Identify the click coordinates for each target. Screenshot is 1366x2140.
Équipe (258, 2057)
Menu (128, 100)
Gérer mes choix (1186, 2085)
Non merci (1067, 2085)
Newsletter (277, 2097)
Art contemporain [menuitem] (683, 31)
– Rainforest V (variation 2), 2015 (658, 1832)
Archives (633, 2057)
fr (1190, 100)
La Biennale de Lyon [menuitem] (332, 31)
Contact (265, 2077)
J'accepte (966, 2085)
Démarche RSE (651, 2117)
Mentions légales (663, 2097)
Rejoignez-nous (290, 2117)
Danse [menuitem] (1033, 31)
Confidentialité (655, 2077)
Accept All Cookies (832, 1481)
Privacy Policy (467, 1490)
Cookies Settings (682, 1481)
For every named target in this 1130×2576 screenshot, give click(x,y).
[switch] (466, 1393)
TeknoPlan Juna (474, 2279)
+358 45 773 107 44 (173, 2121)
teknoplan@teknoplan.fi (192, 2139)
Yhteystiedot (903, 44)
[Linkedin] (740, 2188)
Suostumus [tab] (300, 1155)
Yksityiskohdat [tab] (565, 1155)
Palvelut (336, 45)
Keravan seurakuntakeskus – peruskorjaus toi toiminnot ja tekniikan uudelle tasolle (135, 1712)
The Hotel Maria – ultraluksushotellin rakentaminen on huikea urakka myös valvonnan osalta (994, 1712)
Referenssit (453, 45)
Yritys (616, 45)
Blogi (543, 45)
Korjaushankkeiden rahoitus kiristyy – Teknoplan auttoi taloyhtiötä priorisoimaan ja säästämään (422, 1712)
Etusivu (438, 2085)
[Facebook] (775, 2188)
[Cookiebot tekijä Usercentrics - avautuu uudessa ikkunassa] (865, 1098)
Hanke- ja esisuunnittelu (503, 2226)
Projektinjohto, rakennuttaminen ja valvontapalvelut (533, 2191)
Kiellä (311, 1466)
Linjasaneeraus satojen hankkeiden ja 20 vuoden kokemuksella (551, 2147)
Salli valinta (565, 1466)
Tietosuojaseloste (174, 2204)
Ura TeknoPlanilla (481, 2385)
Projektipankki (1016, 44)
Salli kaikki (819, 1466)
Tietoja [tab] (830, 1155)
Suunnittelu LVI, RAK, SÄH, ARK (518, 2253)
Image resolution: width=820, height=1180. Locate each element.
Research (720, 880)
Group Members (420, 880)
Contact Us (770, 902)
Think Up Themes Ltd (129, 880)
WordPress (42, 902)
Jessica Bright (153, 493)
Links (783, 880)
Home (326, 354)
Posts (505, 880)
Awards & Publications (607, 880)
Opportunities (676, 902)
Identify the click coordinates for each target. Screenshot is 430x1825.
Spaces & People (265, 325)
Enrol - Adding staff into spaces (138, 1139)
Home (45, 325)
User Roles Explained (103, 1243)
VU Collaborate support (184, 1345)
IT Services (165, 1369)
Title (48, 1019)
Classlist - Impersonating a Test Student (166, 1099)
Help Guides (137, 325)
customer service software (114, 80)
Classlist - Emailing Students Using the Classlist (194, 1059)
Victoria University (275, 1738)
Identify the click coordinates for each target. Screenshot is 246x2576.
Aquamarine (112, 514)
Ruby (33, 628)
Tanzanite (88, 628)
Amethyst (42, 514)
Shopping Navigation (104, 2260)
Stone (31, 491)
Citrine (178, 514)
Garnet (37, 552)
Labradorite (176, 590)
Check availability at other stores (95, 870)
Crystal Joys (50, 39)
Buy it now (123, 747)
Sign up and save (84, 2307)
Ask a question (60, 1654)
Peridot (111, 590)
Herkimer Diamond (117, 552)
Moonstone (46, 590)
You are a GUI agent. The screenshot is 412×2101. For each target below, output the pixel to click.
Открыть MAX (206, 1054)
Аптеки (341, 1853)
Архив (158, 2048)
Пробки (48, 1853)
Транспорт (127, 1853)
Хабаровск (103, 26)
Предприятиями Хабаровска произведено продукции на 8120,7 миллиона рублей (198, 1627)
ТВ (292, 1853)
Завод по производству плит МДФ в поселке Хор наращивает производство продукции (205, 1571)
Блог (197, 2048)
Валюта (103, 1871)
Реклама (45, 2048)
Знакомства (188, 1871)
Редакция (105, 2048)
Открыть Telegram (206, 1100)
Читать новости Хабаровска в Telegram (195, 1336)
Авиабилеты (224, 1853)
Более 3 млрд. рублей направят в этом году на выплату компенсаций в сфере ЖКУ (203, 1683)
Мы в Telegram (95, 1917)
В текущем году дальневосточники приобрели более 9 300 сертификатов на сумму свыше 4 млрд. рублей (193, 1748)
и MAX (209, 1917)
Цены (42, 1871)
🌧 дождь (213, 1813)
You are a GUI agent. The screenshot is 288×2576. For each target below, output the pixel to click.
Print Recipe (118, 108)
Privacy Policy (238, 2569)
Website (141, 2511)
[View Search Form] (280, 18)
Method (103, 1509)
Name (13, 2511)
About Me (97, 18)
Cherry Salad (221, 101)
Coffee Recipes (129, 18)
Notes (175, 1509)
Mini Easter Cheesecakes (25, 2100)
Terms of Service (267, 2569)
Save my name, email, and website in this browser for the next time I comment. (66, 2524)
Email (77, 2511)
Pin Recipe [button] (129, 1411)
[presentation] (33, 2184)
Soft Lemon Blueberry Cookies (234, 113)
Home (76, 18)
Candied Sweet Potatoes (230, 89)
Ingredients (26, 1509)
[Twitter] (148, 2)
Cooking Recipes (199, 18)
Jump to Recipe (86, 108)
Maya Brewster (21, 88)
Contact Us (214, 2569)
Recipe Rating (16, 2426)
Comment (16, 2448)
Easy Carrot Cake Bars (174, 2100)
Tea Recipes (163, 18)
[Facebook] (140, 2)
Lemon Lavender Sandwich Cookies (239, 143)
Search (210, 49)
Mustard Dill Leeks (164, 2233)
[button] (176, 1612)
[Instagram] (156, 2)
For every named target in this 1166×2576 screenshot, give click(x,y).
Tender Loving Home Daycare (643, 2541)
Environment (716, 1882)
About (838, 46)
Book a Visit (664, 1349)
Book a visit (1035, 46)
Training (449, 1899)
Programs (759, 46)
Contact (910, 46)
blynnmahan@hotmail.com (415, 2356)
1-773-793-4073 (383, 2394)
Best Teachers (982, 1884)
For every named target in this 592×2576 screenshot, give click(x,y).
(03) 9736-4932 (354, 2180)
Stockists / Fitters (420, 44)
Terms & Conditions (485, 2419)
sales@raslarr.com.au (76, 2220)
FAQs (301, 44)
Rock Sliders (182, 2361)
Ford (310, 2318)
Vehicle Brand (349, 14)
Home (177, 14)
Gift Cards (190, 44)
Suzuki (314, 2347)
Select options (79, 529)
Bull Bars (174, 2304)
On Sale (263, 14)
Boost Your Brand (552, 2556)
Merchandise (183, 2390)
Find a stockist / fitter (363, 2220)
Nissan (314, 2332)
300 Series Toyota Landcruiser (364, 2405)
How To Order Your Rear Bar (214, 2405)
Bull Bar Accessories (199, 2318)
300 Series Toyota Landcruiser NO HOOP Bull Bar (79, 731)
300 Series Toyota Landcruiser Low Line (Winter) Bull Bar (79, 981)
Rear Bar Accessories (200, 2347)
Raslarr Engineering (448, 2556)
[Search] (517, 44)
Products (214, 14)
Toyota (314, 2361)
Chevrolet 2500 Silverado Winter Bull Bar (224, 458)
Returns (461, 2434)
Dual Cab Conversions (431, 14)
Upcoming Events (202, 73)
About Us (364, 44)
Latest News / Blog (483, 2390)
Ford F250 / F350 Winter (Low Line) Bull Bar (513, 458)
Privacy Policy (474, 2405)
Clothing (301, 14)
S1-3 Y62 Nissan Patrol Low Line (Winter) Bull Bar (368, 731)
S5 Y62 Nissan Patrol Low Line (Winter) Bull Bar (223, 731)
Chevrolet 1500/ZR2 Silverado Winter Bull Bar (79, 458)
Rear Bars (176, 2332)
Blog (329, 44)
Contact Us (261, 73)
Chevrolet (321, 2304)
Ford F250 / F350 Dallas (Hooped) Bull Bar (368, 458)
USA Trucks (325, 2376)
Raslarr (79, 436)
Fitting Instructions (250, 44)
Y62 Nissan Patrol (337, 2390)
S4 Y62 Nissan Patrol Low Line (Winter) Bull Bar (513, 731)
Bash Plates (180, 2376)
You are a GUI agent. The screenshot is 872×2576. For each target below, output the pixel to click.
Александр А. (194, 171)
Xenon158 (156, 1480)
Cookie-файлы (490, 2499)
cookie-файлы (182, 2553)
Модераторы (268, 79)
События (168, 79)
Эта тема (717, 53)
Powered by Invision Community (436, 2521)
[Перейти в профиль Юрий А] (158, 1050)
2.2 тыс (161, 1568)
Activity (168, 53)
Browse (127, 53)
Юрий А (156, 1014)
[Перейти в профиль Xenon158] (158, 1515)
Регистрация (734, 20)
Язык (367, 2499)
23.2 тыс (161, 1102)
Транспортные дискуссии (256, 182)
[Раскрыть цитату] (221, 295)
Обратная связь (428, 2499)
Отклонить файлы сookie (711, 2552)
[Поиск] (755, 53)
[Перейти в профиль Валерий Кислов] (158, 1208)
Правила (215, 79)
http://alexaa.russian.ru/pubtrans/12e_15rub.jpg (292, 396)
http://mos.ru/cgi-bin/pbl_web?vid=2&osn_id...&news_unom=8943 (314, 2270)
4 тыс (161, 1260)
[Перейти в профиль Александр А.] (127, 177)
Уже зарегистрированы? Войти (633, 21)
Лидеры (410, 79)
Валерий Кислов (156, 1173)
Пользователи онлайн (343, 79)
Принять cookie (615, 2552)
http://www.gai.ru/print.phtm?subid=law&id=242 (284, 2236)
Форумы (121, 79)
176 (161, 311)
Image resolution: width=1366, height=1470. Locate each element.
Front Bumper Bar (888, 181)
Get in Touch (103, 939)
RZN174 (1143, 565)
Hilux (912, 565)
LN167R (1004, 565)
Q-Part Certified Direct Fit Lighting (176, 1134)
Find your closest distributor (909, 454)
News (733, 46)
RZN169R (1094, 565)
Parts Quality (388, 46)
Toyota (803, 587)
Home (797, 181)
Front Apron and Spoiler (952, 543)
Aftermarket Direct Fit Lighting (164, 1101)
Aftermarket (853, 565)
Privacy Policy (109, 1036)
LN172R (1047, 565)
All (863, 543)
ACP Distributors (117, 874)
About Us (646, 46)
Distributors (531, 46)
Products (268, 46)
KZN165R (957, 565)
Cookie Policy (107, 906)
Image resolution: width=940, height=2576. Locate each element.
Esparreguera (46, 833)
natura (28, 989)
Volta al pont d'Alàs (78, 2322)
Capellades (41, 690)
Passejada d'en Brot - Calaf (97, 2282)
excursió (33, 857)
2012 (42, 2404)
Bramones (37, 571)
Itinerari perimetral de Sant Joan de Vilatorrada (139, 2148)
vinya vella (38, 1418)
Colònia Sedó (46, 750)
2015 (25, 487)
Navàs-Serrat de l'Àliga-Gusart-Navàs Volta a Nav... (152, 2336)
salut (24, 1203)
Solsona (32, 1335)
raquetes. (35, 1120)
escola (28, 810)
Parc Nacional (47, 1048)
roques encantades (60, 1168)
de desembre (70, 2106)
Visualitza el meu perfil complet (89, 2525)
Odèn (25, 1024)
* * * * * * *
→ What you have to do
Report each line of the records that holds the word "output".

→ Response to this exercise
You are a GUI agent. The screenshot is 412×2101. For each target below, output the pixel to click.
You are a GUI agent. The screenshot is 288×2576. For each target below, output the pixel to click.
You are a GUI agent. The screenshot is 872×2576. For each target below, output the pixel to click.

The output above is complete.